Dicynodonts were a diverse clade that inhabited the earth from the Middle Permian to the Late Triassic. Kombuisia is one of few species to survive the mass extinction event in the late Permian. [3] [2] Kombuisia are non-mammalian synapsid herbivores. [4] Specimens of this genus were discovered in the 1960s and 1970s and years later were determined to be two different species of the genus.
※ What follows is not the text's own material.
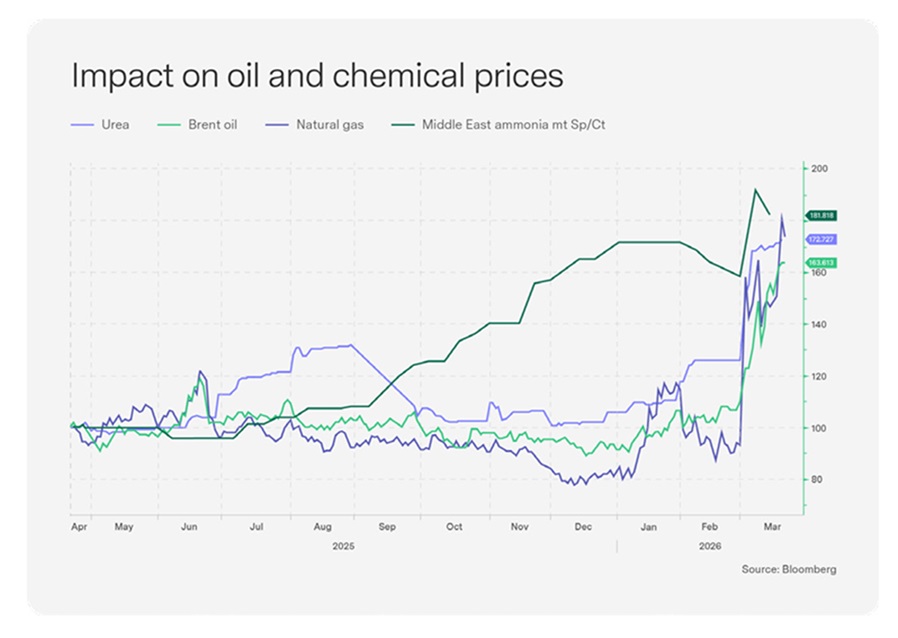This screenshot has height=638, width=898.
Task: Select the 2026 year label
Action: pyautogui.click(x=711, y=546)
The two species were found in diverse areas, K. frerensis in South Africa and K. antarctica in Antarctica. This indicated that this genus existed in a wider biographical region in the southern hemisphere of Pangaea [2] and believed by some to indicate the migration to Antarctica to avoid the rise in global temperatures that lead to the mass extinction. [3] Migration to avoid global warming has been highly controversial because many of the fossils that are found in this region are juvenile and of small body size. But so far no Permian vertebrate fossils are known from Antarctica, making it less likely that they were already living there prior to the event. [5]
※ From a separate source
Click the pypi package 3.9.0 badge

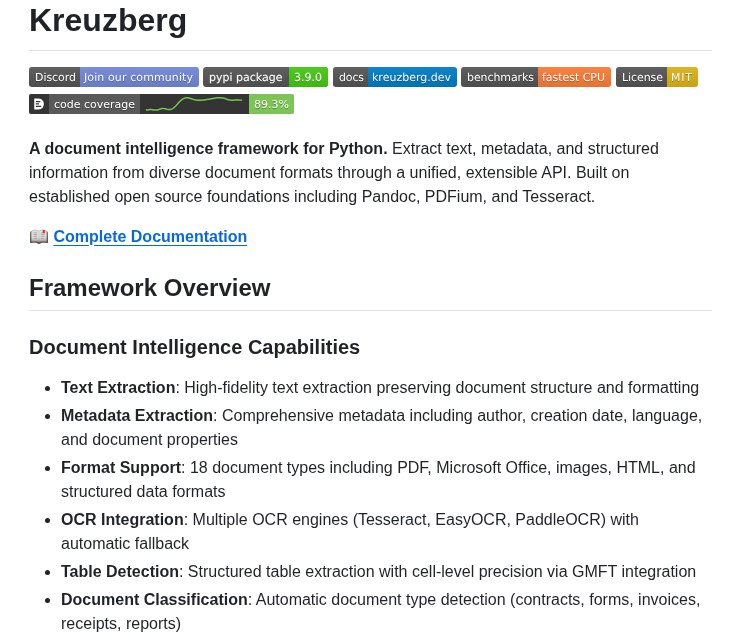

Originally the specimens that were collected in Antarctica were considered to be part of the Kingoria (now known as Dicynodontoides) genus. The specimens were originally catalogued in the American Museum of Natural History as Kingoria, however, with no formal reasoning for this categorization, this has since been revised with more up-to-date knowledge of features and speciation.

Kingoria was defined early on as a close relative to Kombuisia and Hotton describes the two groups as sister taxa. Kingoria and K. frerensis were relatively close geographically during their time of existence. [2] [4] Kingoria fossils are found in the mid to southern region of Africa. In a re-evaluation of the cranial anatomy of K. frerensis using the rule of parsimony the most recent conclusion is that Kingoria and Kombuisia are sister taxa of the Kingoriidae clade.
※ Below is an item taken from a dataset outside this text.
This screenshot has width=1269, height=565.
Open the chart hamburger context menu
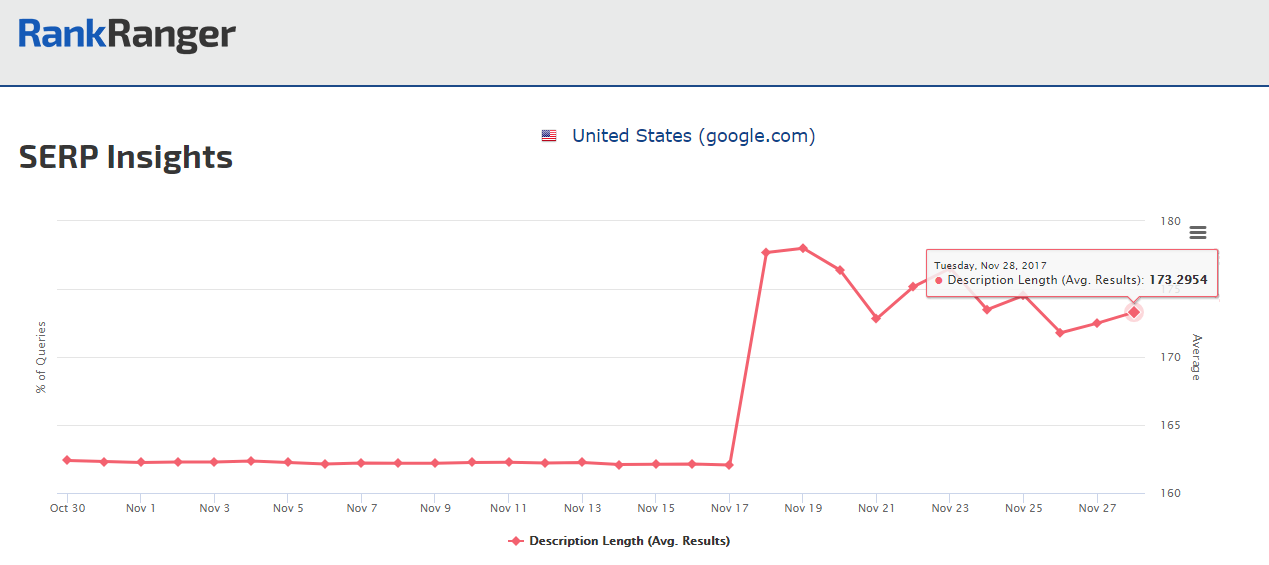pos(1197,233)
Discovery and geographic range

Kombuisia frerensis was found in the Cynognathus Assemblage Zone in South Africa. [1] The zone is subdivided into 3 layers and encompasses the boundary of Late Early Triassic and Early Middle Triassic period. The specimen was collected from the middle zone, B, and considered to of the early Anisian age. [6] [7]

There is no evidence of the exact stratigraphic location of K. antarctica. The specimens are from the central Transantarctic Mountains and were found at Shenk Peak (AMNH 9562) and Graphite Peak (AMNH 9545). The fossils were found in the lower member of the 3 members of the Fremouw Formation. [8] The lower member refers to the Early Triassic and Late Permian in some areas. [2] [9]

Classification of species

Early controversial specification

Defining the species and lineages of these fossils was difficult due to the lack of preservation and minimal cranial fossils that had been collected and catalogued. [2] There are two types of Kombuisia species. One of these, K. frerensis, was collected in 1961 by J. W. Kitching and Nicholas Hotton in South Africa, [1] and the other was collected in the early 1970s from the Fremouw Formation of the Transantarctic Mountains. The specimens from South Africa were catalogued in the National Museum of Natural History and were later moved to the Bernard Price Institute for Paleontological Research in Johannesburg. The specimens from the Transantarctic Mountains are catalogued in the American Museum of Natural History (AMNH) and until 2009 had not been correctly identified. Christian Sidor, Kenneth Angielcyzk, and Jorg Frobisch worked to define this specimen as a new species of Kombuisia. Prior to 2009, the species was considered to be part of the genus Kingoria, but there was no written description and evaluation of the specification. [2]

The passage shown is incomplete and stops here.